Al-Maqraa

AI Approch

TDNN Speech Recognition Model with CTC

Overview

Time Delay Neural Networks (TDNN) are a cornerstone in traditional and hybrid speech recognition systems. Combining TDNNs with Convolutional Neural Networks (CNN) has led to state-of-the-art results in end-to-end speech recognition. One such model, Jasper (Just Another SPEech Recognizer), developed by NVIDIA in 2019, utilizes Connectionist Temporal Classification (CTC) loss and a block architecture with convolutional sub-blocks and residual connections. This innovative structure enhances data flow efficiency compared to traditional sequential models.

Jasper and QuartzNet

Jasper set benchmarks in English speech recognition but demanded significant computational resources due to its 200+ million parameters. To address this, QuartzNet was introduced as a leaner version, retaining Jasper's architecture but incorporating depthwise separable convolutions. These convolutions reduce computational complexity and improve efficiency by separating spatial and depth dimensions, thus optimizing the model's performance.

Application to Classic Arabic Speech

In our project, QuartzNet is applied to recognize classic Arabic speech, marking its pioneering use in this context. The model's architecture includes an encoder with 15 repeated blocks and a linear decoder that maps output probabilities to character sequences using CTC loss. The Novograd optimization method ensures efficient training by normalizing gradients and decoupling weight decay.

RNN Speech Recognition Model with CTC

Overview

Recurrent Neural Networks (RNN) are pivotal in end-to-end speech recognition, converting audio spectrograms into text. The Deep Speech model exemplifies this with a mix of non-recurrent and recurrent layers, but it struggles with extensive datasets.

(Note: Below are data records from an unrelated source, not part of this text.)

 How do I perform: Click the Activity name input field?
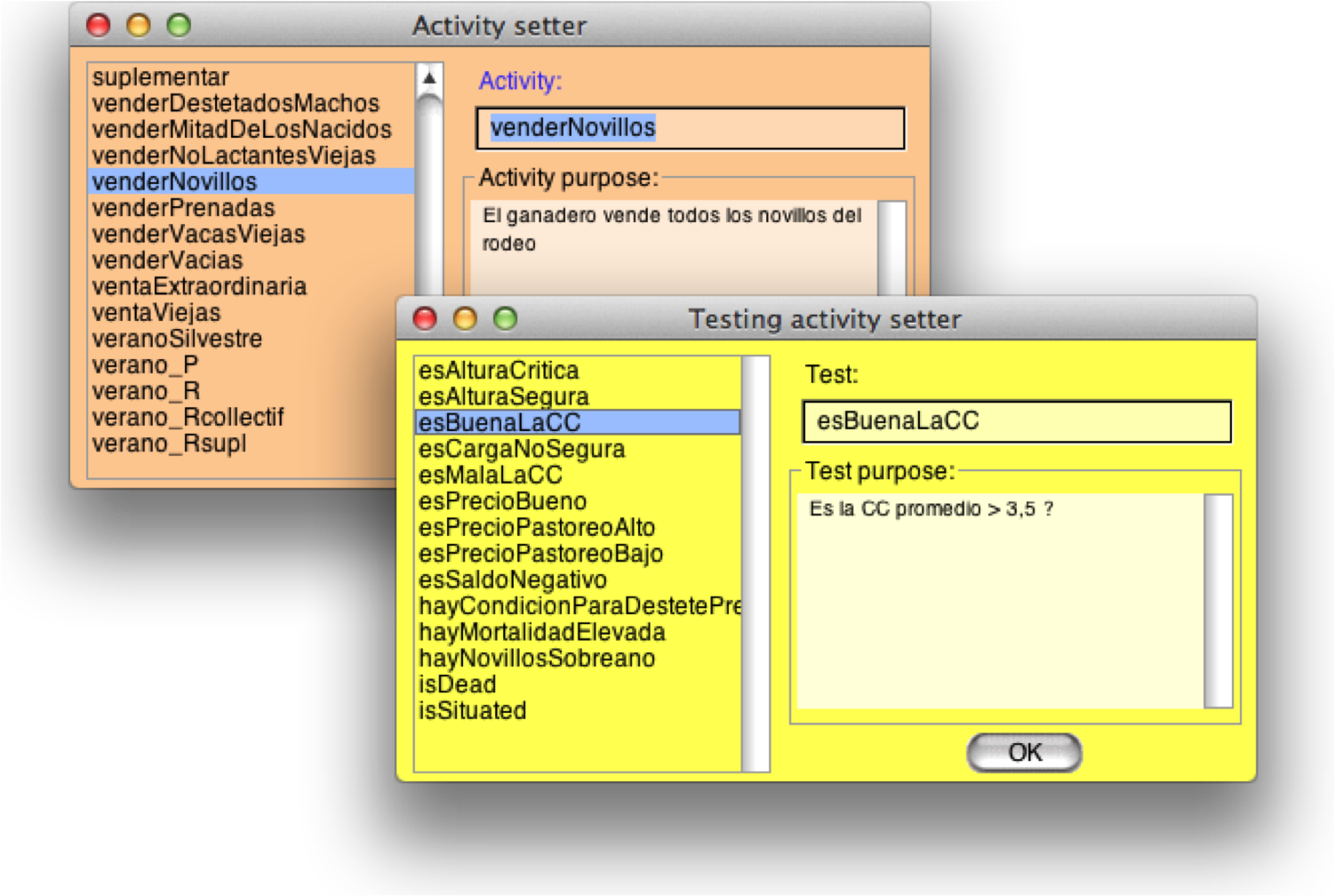(x=690, y=129)
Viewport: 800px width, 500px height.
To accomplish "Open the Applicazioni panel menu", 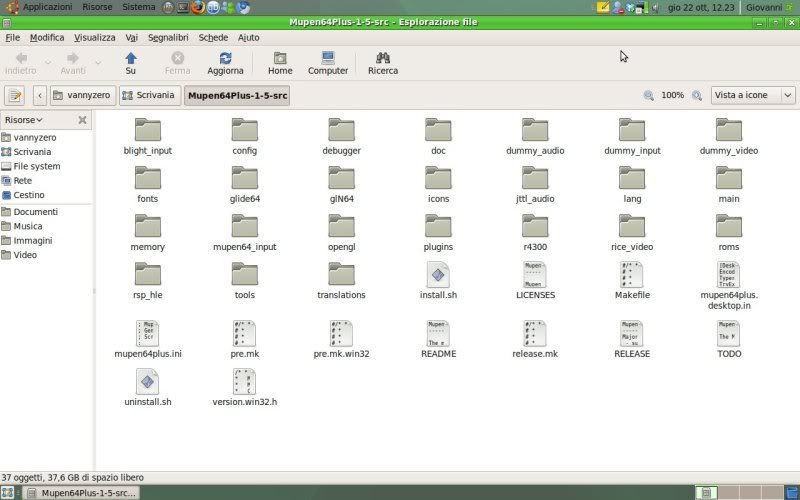I will (x=46, y=7).
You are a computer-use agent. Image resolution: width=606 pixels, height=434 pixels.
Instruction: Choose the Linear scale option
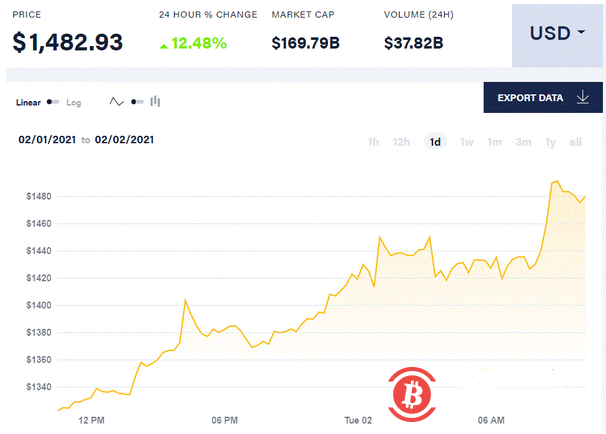point(29,102)
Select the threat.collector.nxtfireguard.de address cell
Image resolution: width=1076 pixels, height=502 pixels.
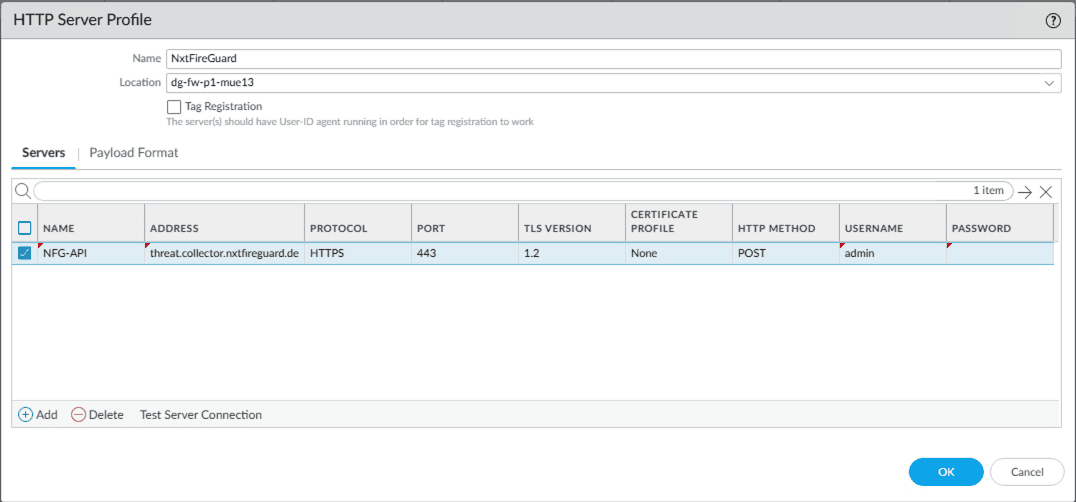pyautogui.click(x=225, y=254)
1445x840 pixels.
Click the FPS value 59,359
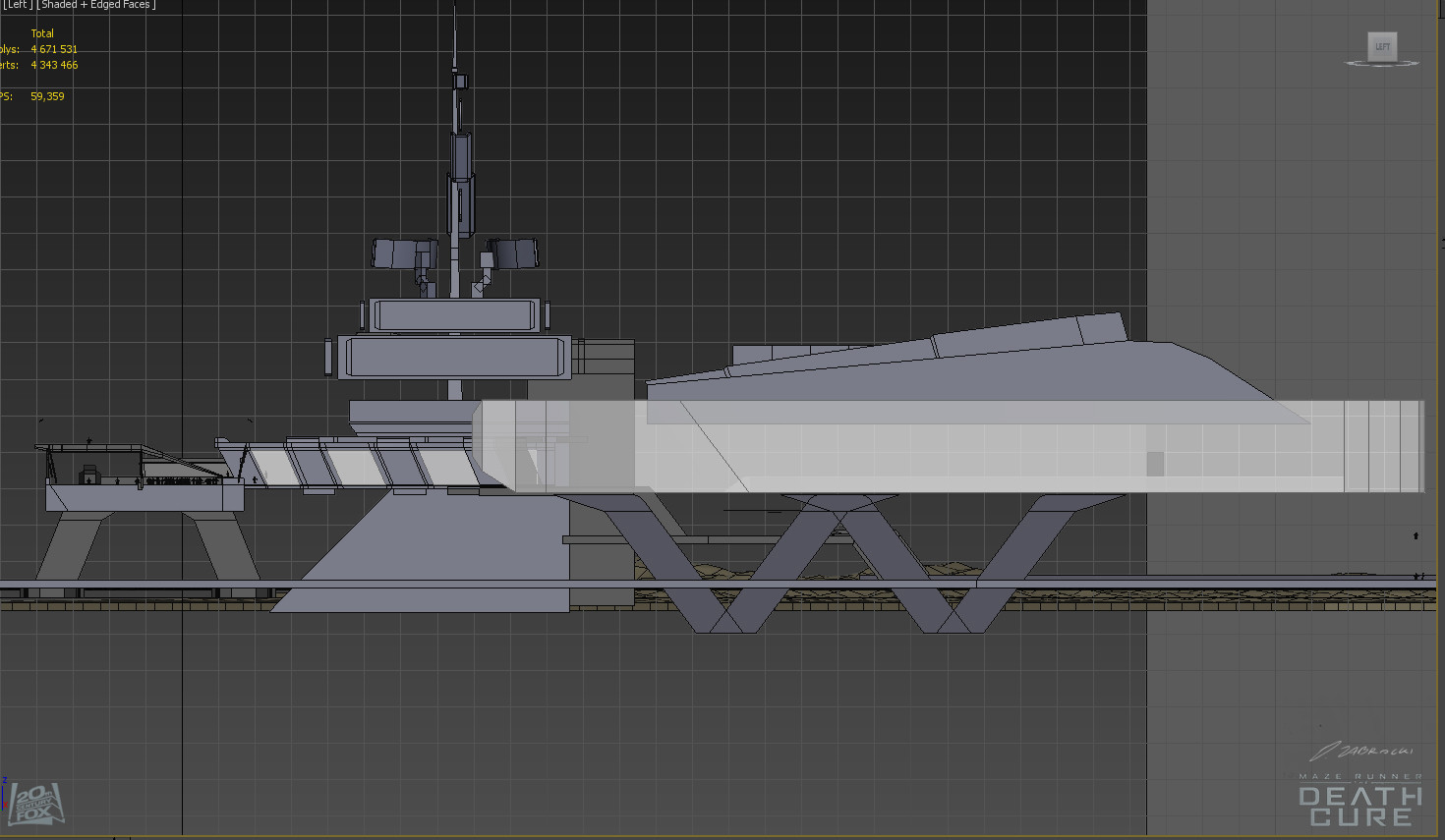tap(47, 96)
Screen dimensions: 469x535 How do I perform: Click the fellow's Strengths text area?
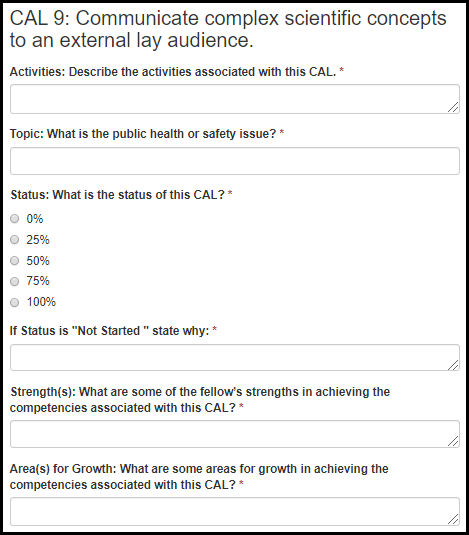pos(235,434)
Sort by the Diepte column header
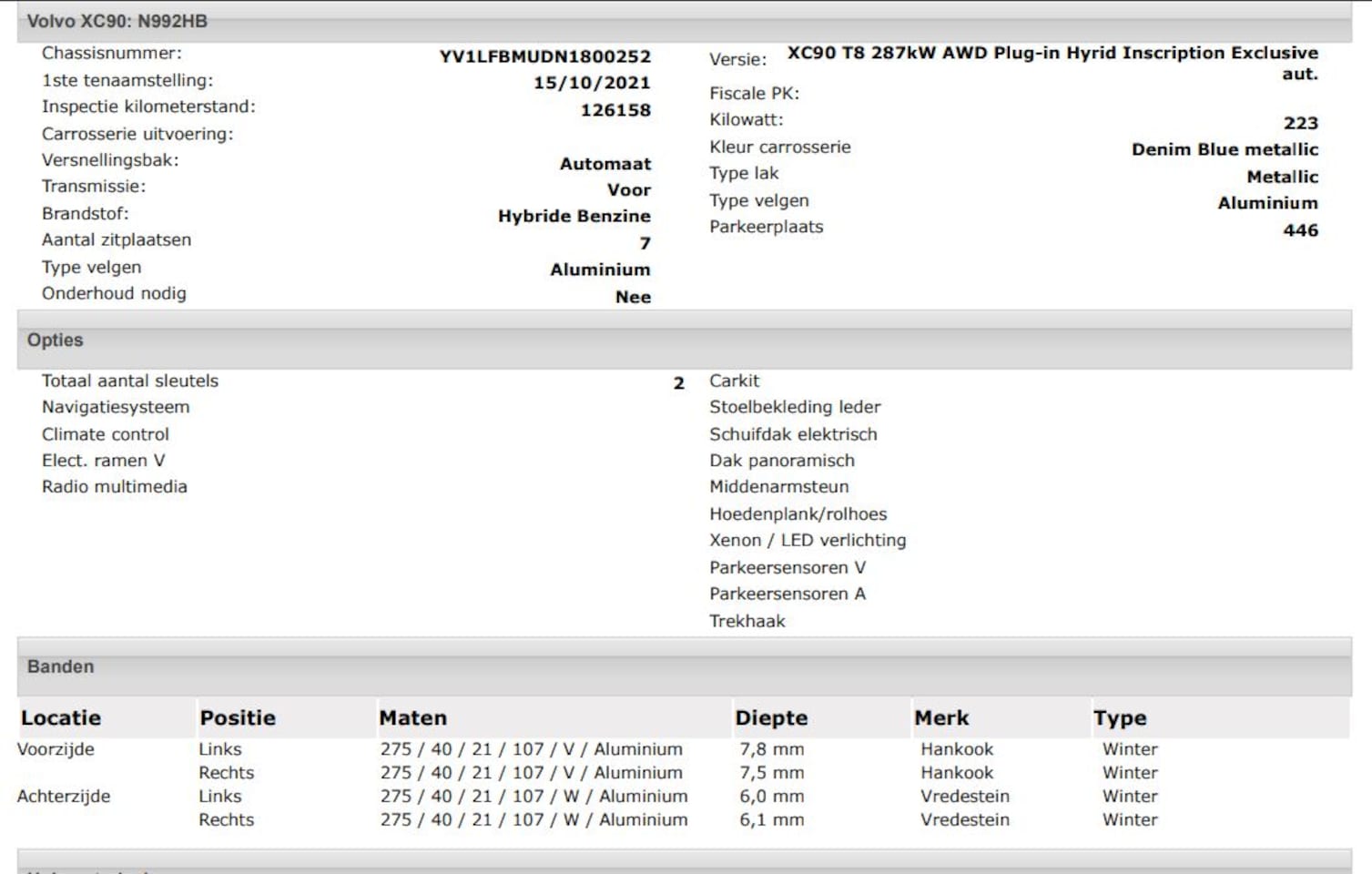Image resolution: width=1372 pixels, height=874 pixels. 771,718
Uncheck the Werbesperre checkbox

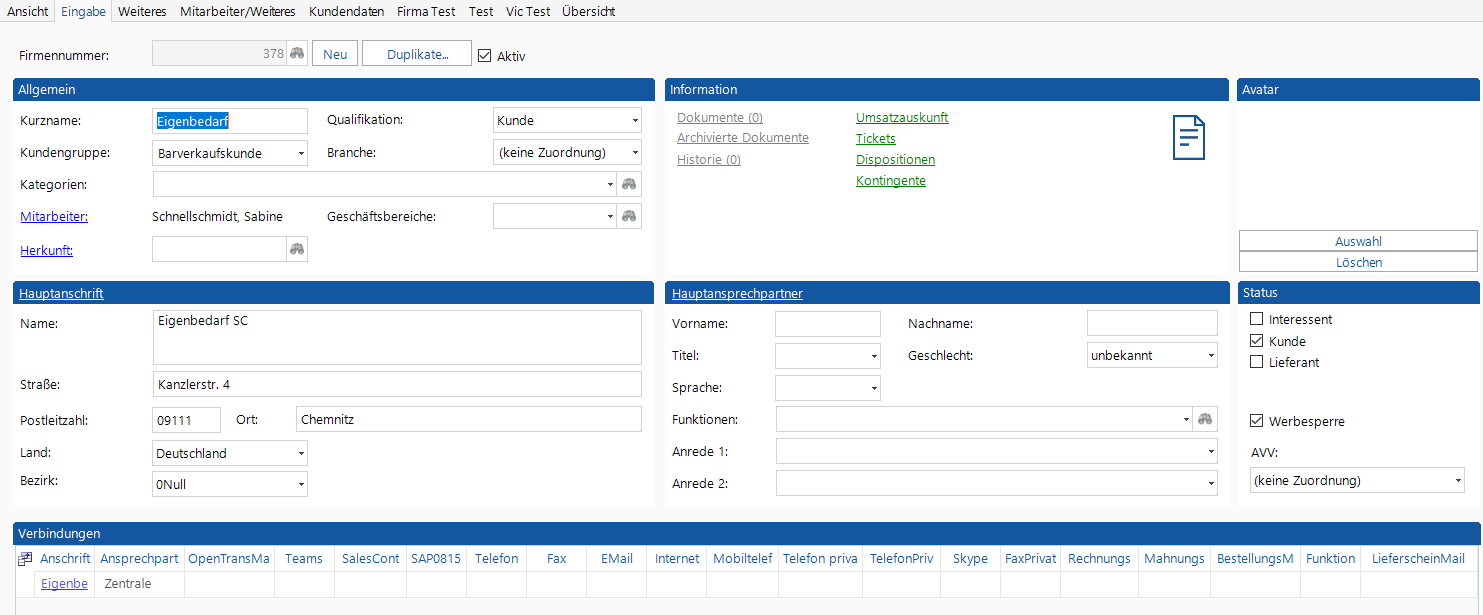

Deep Speech 2 Enhancements

Deep Speech 2 improves upon this with multiple CNN and RNN layers, achieving the lowest Word Error Rate (WER) among similar models. Our RNN-CTC model, inspired by Deep Speech 2, features an encoder with four CNN layers, five Bidirectional GRU (BiGRU) layers, and a fully connected layer. This architecture balances feature extraction and frame prediction while being computationally efficient.

Optimization

The AdamW optimization method, a variant of Adam that decouples weight decay from gradient updates, is employed to enhance model convergence and performance.

These models represent significant advancements in speech recognition technology, demonstrating robust performance in various applications.